■ Exercise objective: Convert every line of the items below into a JSON list of strings, one string per line, omitting blank lines.
## START Listed entries
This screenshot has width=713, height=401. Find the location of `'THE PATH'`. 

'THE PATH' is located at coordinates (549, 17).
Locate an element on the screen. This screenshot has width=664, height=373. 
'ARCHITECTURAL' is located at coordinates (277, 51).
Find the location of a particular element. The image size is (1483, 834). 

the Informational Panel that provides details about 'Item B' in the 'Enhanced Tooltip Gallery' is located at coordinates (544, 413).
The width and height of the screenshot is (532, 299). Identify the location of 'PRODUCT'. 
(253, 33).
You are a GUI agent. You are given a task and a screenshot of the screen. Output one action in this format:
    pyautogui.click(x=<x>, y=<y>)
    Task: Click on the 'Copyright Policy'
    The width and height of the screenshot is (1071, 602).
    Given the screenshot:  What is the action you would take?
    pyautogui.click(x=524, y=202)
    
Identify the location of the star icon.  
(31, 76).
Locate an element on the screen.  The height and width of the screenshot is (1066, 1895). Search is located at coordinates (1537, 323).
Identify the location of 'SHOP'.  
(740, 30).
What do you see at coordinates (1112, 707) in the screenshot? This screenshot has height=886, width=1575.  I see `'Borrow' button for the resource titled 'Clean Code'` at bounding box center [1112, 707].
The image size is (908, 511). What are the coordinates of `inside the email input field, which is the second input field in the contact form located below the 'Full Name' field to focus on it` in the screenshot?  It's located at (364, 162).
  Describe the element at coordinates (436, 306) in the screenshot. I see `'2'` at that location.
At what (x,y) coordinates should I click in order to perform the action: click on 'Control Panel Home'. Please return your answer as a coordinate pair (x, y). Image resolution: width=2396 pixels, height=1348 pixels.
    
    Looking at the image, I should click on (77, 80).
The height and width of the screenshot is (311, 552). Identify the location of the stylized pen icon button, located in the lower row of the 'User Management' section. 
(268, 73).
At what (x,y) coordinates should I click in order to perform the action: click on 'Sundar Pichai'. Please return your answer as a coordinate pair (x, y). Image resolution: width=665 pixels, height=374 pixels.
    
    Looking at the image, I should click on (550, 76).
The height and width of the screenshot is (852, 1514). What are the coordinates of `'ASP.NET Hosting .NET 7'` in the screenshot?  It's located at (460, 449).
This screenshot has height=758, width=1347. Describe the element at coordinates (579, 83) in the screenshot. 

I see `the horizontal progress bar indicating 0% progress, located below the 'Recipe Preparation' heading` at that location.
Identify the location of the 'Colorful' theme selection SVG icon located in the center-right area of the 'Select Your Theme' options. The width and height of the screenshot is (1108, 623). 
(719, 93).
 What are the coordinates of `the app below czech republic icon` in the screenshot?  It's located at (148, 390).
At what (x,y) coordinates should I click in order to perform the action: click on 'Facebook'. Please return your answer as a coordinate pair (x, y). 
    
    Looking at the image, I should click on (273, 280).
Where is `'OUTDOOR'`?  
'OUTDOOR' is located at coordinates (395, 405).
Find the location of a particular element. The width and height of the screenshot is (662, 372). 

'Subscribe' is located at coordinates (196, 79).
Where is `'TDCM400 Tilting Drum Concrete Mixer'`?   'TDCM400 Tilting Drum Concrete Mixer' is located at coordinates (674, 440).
## END Listed entries
■ Solution to the problem:
[
  "This screenshot has width=713, height=401. Find the location of `'THE PATH'`. ",
  "'THE PATH' is located at coordinates (549, 17).",
  "Locate an element on the screen. This screenshot has width=664, height=373. ",
  "'ARCHITECTURAL' is located at coordinates (277, 51).",
  "Find the location of a particular element. The image size is (1483, 834). ",
  "the Informational Panel that provides details about 'Item B' in the 'Enhanced Tooltip Gallery' is located at coordinates (544, 413).",
  "The width and height of the screenshot is (532, 299). Identify the location of 'PRODUCT'. ",
  "(253, 33).",
  "You are a GUI agent. You are given a task and a screenshot of the screen. Output one action in this format:",
  "    pyautogui.click(x=<x>, y=<y>)",
  "    Task: Click on the 'Copyright Policy'",
  "    The width and height of the screenshot is (1071, 602).",
  "    Given the screenshot:  What is the action you would take?",
  "    pyautogui.click(x=524, y=202)",
  "Identify the location of the star icon.  ",
  "(31, 76).",
  "Locate an element on the screen.  The height and width of the screenshot is (1066, 1895). Search is located at coordinates (1537, 323).",
  "Identify the location of 'SHOP'.  ",
  "(740, 30).",
  "What do you see at coordinates (1112, 707) in the screenshot? This screenshot has height=886, width=1575.  I see `'Borrow' button for the resource titled 'Clean Code'` at bounding box center [1112, 707].",
  "The image size is (908, 511). What are the coordinates of `inside the email input field, which is the second input field in the contact form located below the 'Full Name' field to focus on it` in the screenshot?  It's located at (364, 162).",
  "  Describe the element at coordinates (436, 306) in the screenshot. I see `'2'` at that location.",
  "At what (x,y) coordinates should I click in order to perform the action: click on 'Control Panel Home'. Please return your answer as a coordinate pair (x, y). Image resolution: width=2396 pixels, height=1348 pixels.",
  "    Looking at the image, I should click on (77, 80).",
  "The height and width of the screenshot is (311, 552). Identify the location of the stylized pen icon button, located in the lower row of the 'User Management' section. ",
  "(268, 73).",
  "At what (x,y) coordinates should I click in order to perform the action: click on 'Sundar Pichai'. Please return your answer as a coordinate pair (x, y). Image resolution: width=665 pixels, height=374 pixels.",
  "    Looking at the image, I should click on (550, 76).",
  "The height and width of the screenshot is (852, 1514). What are the coordinates of `'ASP.NET Hosting .NET 7'` in the screenshot?  It's located at (460, 449).",
  "This screenshot has height=758, width=1347. Describe the element at coordinates (579, 83) in the screenshot. ",
  "I see `the horizontal progress bar indicating 0% progress, located below the 'Recipe Preparation' heading` at that location.",
  "Identify the location of the 'Colorful' theme selection SVG icon located in the center-right area of the 'Select Your Theme' options. The width and height of the screenshot is (1108, 623). ",
  "(719, 93).",
  " What are the coordinates of `the app below czech republic icon` in the screenshot?  It's located at (148, 390).",
  "At what (x,y) coordinates should I click in order to perform the action: click on 'Facebook'. Please return your answer as a coordinate pair (x, y). ",
  "    Looking at the image, I should click on (273, 280).",
  "Where is `'OUTDOOR'`?  ",
  "'OUTDOOR' is located at coordinates (395, 405).",
  "Find the location of a particular element. The width and height of the screenshot is (662, 372). ",
  "'Subscribe' is located at coordinates (196, 79).",
  "Where is `'TDCM400 Tilting Drum Concrete Mixer'`?   'TDCM400 Tilting Drum Concrete Mixer' is located at coordinates (674, 440)."
]